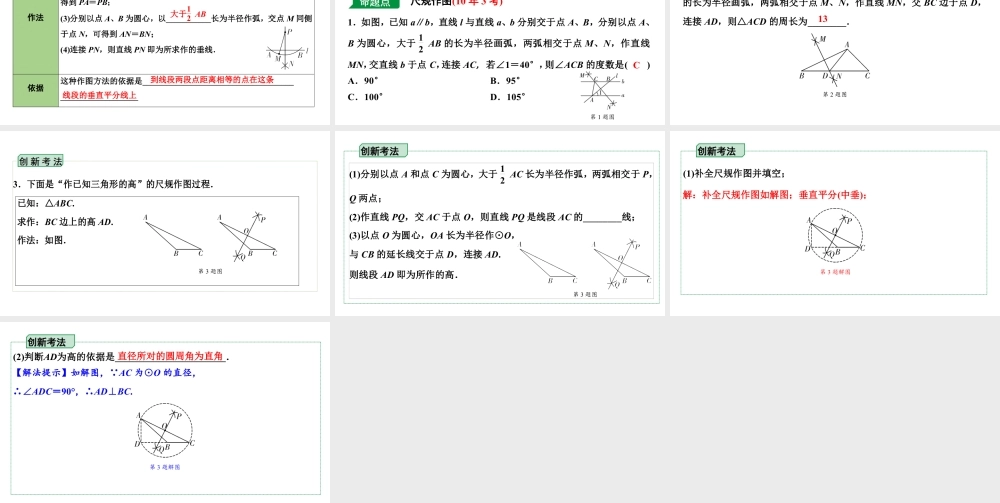
Task: Choose option A. 90° in question 1
Action: (x=363, y=80)
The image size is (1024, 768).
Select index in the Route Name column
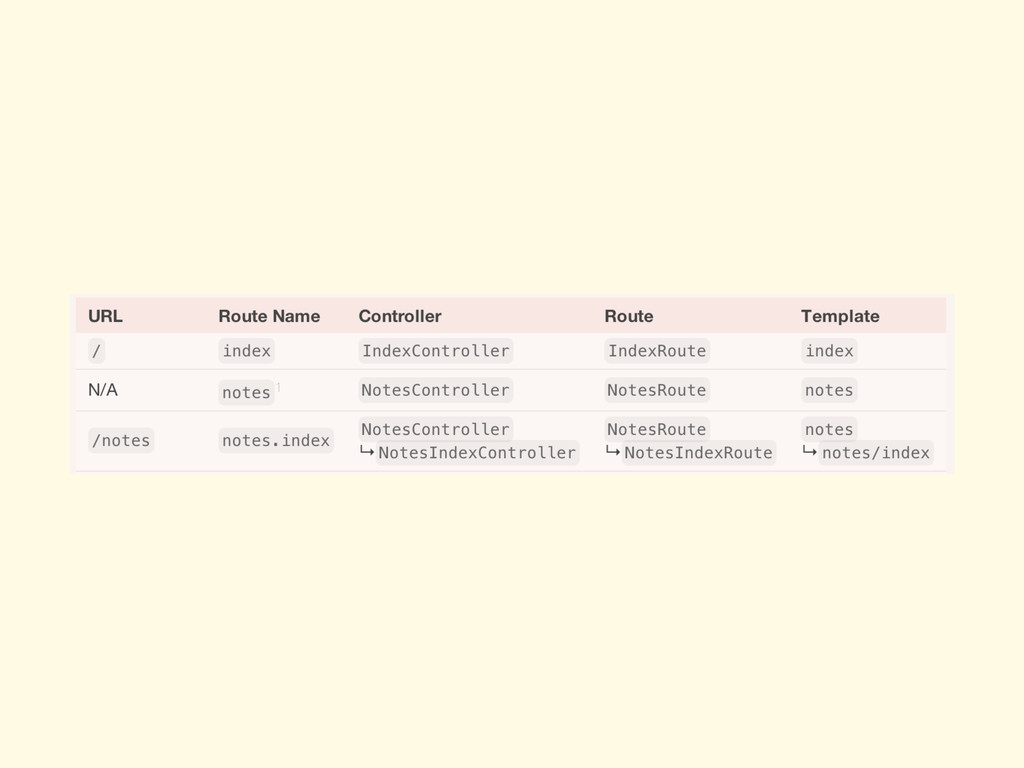click(246, 351)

++++

• Work to complete: After locating the line containing "The image size is (1024, 768)." in the entries above, repeat only it and each later line through the end, exactly, without any pictures.

• Task output:
The image size is (1024, 768).
Select index in the Route Name column
click(246, 351)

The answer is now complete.